Using the listing below, retype exactly the lines starting at the one with "You are a GUI" and ending at the one with "Actualiteiten (101, 1846)", and include both.

------ RECORDS FOR THE TASK ------

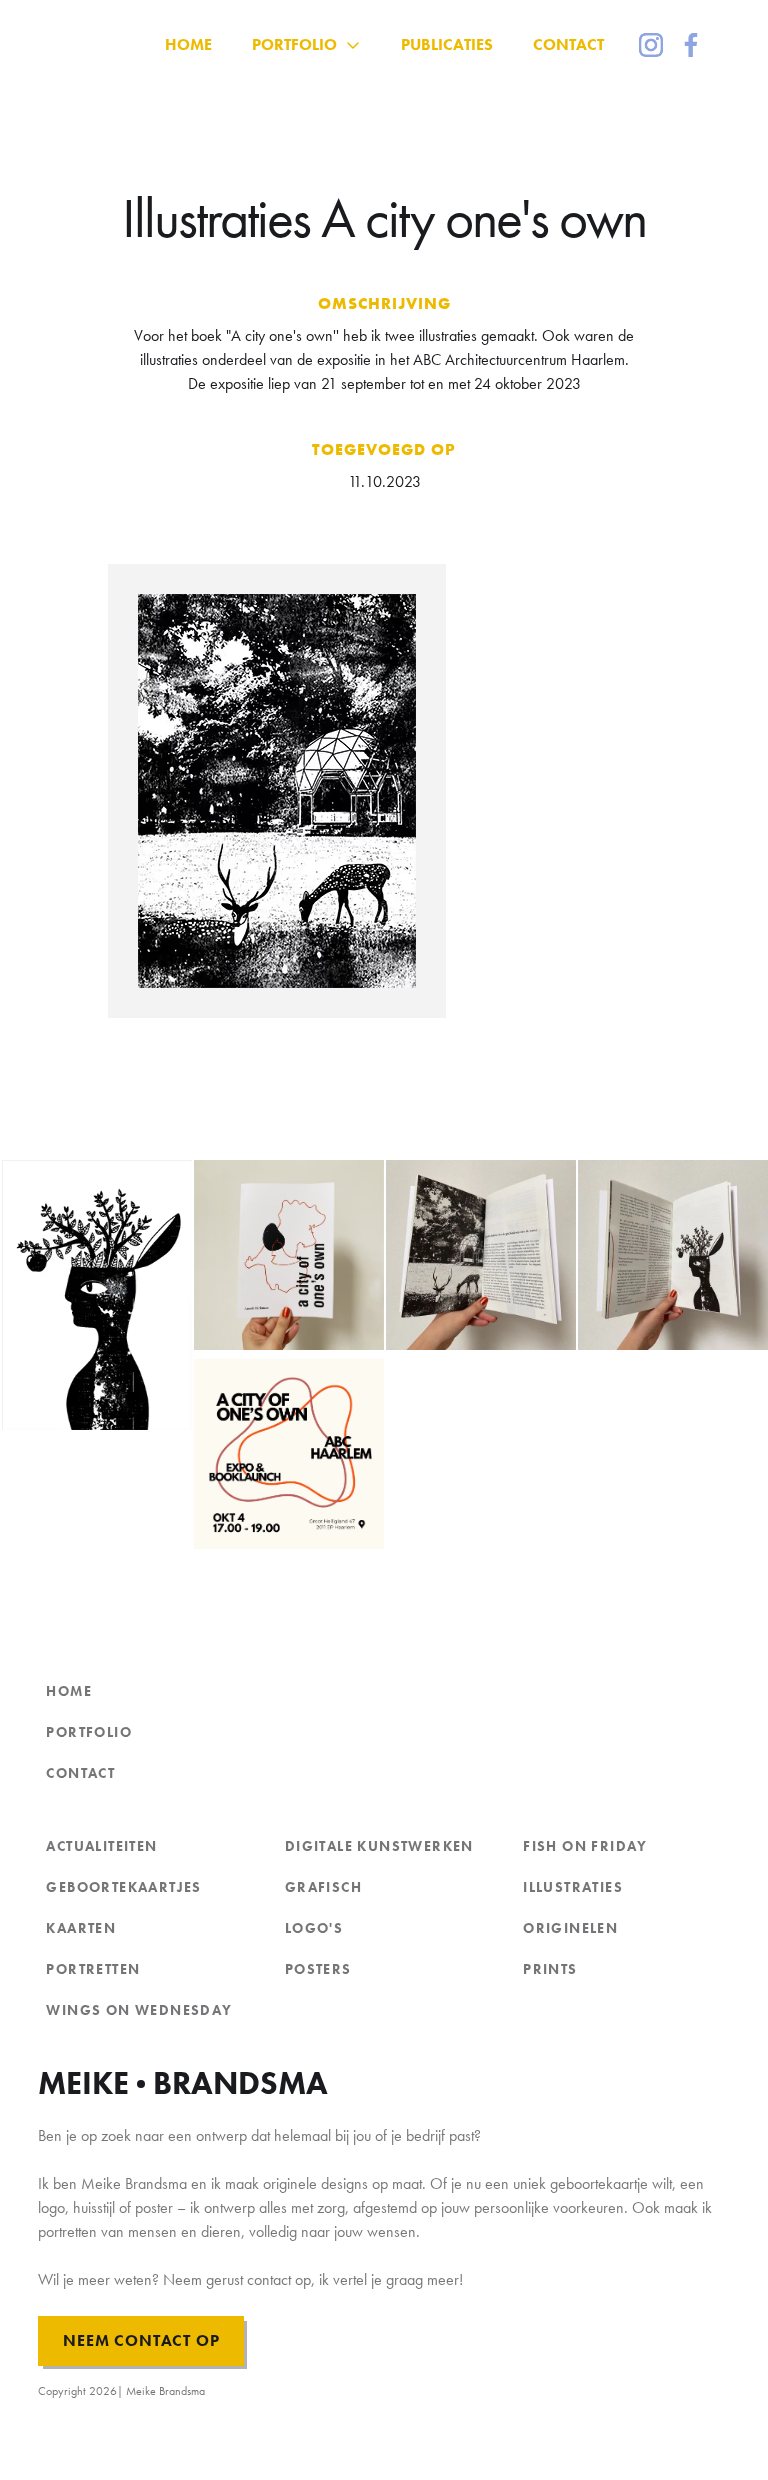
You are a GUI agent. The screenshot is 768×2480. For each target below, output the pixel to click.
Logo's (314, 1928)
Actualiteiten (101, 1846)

------
------ RECORDS FOR THE TASK ------

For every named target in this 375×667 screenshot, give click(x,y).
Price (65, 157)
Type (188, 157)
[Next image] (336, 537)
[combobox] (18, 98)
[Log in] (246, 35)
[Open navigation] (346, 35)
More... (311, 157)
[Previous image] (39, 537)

------

RESPONSE TO THE TASK:
You are a GUI agent. The screenshot is 768×2480. For each target below, output the pixel to click.
Logo's (314, 1928)
Actualiteiten (101, 1846)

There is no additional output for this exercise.